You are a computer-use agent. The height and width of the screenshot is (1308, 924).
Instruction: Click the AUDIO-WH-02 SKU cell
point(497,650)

::::

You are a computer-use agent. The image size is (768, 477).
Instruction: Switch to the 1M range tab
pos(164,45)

::::

HOW TO COMPLETE THIS TASK:
Wherever the word "agent" appears in the entries above, copy that line.

TASK SOLUTION:
You are a computer-use agent. The height and width of the screenshot is (1308, 924).
You are a computer-use agent. The image size is (768, 477).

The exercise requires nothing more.